Efficacy and Safety of Nutraceutical Support in Age-Related Macular Degeneration Patients

Abstract

Purpose: to assess the possibilities of nutraceutical support in AREDS-3 category age-related macular degeneration (AMD) patients.Patients and methods. The study included 30 AREDS-3 category AMD patients (30 eyes) aged 69.2 ± 5.7 years (12 men, 18 women). As the ophthalmic nutraceutical, the biological active supplement was used, including vitamins E, B1, B2, B3, B9, B12, C, lutein, zeaxantin, lycopene, resveratrol, beta-carotene, coenzyme Q10, copper, zinc, selenium (Oftolik®; 1 capsule, 2 times a day). Follow-up period: 12–16 months (6–8 courses of therapy). All those observed underwent: standard ophthalmological examination; fundus photo registration (Nidek); OCT (Opto-Vue); OCT-angiography (Zeiss); possible systemic side effects registration.

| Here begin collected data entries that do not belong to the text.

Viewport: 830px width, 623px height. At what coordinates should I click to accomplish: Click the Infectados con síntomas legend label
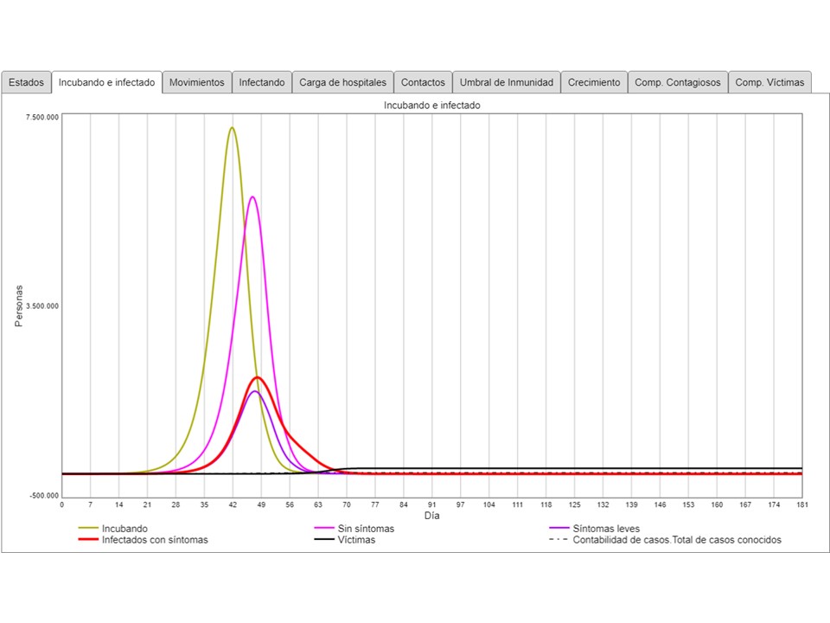pos(155,540)
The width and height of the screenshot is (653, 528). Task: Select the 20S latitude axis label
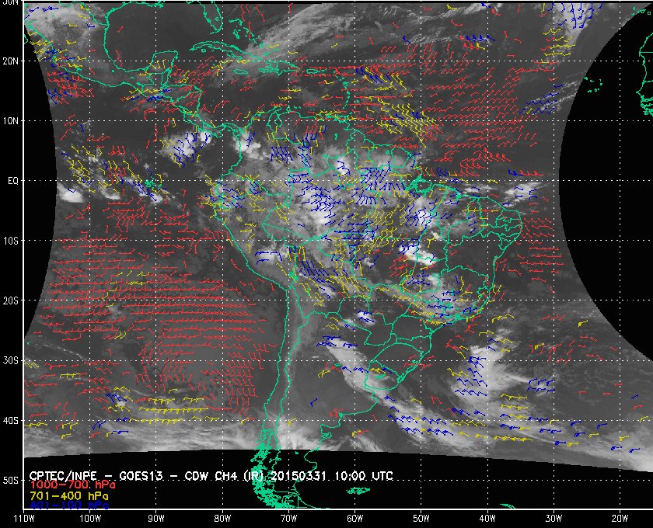(11, 300)
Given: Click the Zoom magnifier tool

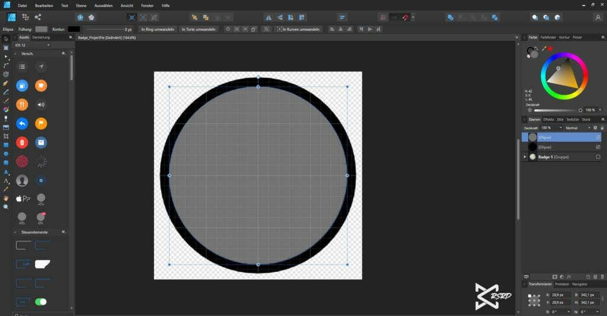Looking at the screenshot, I should 6,206.
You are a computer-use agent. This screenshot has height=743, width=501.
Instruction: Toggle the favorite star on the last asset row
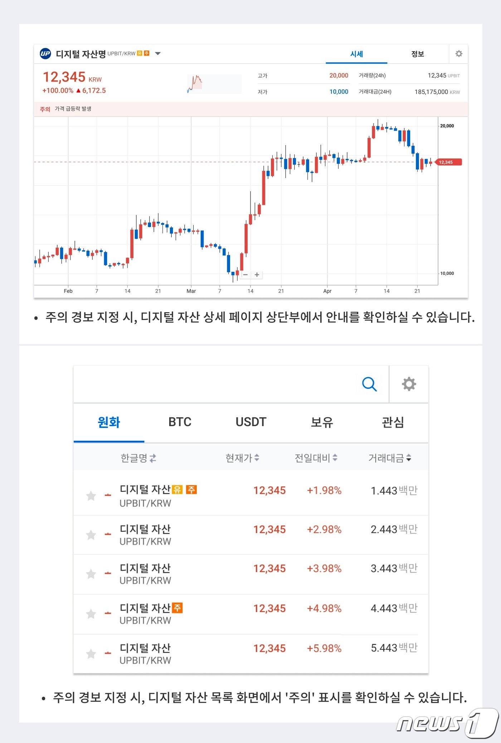point(91,654)
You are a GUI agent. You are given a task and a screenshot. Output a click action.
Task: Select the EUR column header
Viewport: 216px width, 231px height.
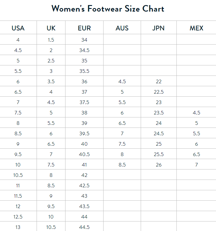84,28
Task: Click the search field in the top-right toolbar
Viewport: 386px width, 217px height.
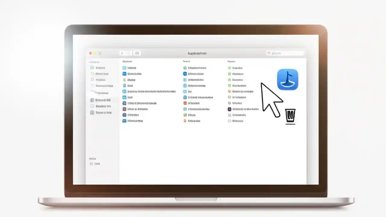Action: pyautogui.click(x=285, y=53)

The main criterion for nutraceutical support effectiveness was stabilization of AMD manifestation. The significance of a possible increase in number and (or) size of drusen (with the AREDS-3 category), as well as the appearance of patients with AMD of the AREDS-4 category, was assessed using the Pearson γ2 test. An additional criterion was the maximum corrected visual acuity (MCVA) stabilization. The mean and its standard deviation (M ± s) were calculated, the significance of differences was assessed using the Wilcoxon’s T-test.Results. None of the eyes included in the study showed progression from the AMD AREDS-3 category to AREDS-4. In one eye (3.33 %), an increase in the number of drusen was recorded; in 29 eyes (96.67 %), the number and size of drusen remained stable. These changes were not statistically significant (γ2 = 1.017; p = 0.314; p > 0.05). MCVA during the follow-up period remained stable with a slight but statistically insignificant trend towards its increase (from 0.69 ± 0.096 to 0.71 ± 0.07; Temp = 165, p > 0.05). In all observed patients, the tolerability of ophthalmonutraceutical was good, no significant side effects were recorded.Conclusion. Nutraceutical support prevented the progression of AMD from AREDS-3 to AREDS-4 during follow-up of 12–16 months. In the vast majority of patients (96.67 %), manifestation of AMD within the AREDS-3 category remained stable. After 6-8 courses of therapy, no significant side effects of nutraceutical support were recorded.